At the 2016 World Economic Forum in Davos, Switzerland, climate change disciples laid out their vision for America's future. By 2030, some forecast:
The U.S. will not be the world's leading superpower.
A billion people will be displaced by climate change.
Polluters will have to pay to emit carbon dioxide.
There will be a global price on carbon (and) this will help make fossil fuels history.
If these initiatives are enacted, it will turn the United States into something other than what we have enjoyed for two centuries. Some comments by the Davos attendees dismissed the notion that a majority of citizens should decide such crucial matters, leaving decisions instead to unaccountable elites.
This is the stuff of dictatorships, little different from what communist leaders have done in the past, and in the present in China.
President-elect Biden has called climate change a "crisis." How many crises can we deal with at one time? I thought COVID-19 was a crisis. How about getting that under control before we start addressing climate, which is changing, but for the better in many places and provably in the U.S.

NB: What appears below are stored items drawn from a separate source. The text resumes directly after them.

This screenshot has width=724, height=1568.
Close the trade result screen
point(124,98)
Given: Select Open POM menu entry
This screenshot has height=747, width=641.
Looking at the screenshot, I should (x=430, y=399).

According to the International Energy Agency, a Paris-based autonomous intergovernmental organization "committed to shaping a secure and sustainable energy future for all," "The United States saw the largest decline in energy-related CO2 emissions in 2019 on a country basis - a fall of 140 Mt, or 2.9 percent, to 4.8 Gt. U.S. emissions are now down almost 1 Gt from their peak in the year 2000, the largest absolute decline by any country over that period."
Opinion polls have been all over the place on this issue. Prior to the election, an NPR/PBS News Hour Marist poll found climate change taking over the top spot of concerns for Democrats. The economy remained the No. 1 issue for Republicans with climate change not registering among those polled.
The media will join politicians and some "experts" to promote climate change during the Biden administration, including end-of-the-world scenarios with little or no scientific information that contradicts their line. Two years ago, "Meet the Press" host Chuck Todd announced he would not have any guests on who doubted climate change. This is censorship and the promotion of a single point of view constitutes indoctrination.
Implementing the Biden climate doctrine will cost a fortune and result in an outcome most Americans will not like.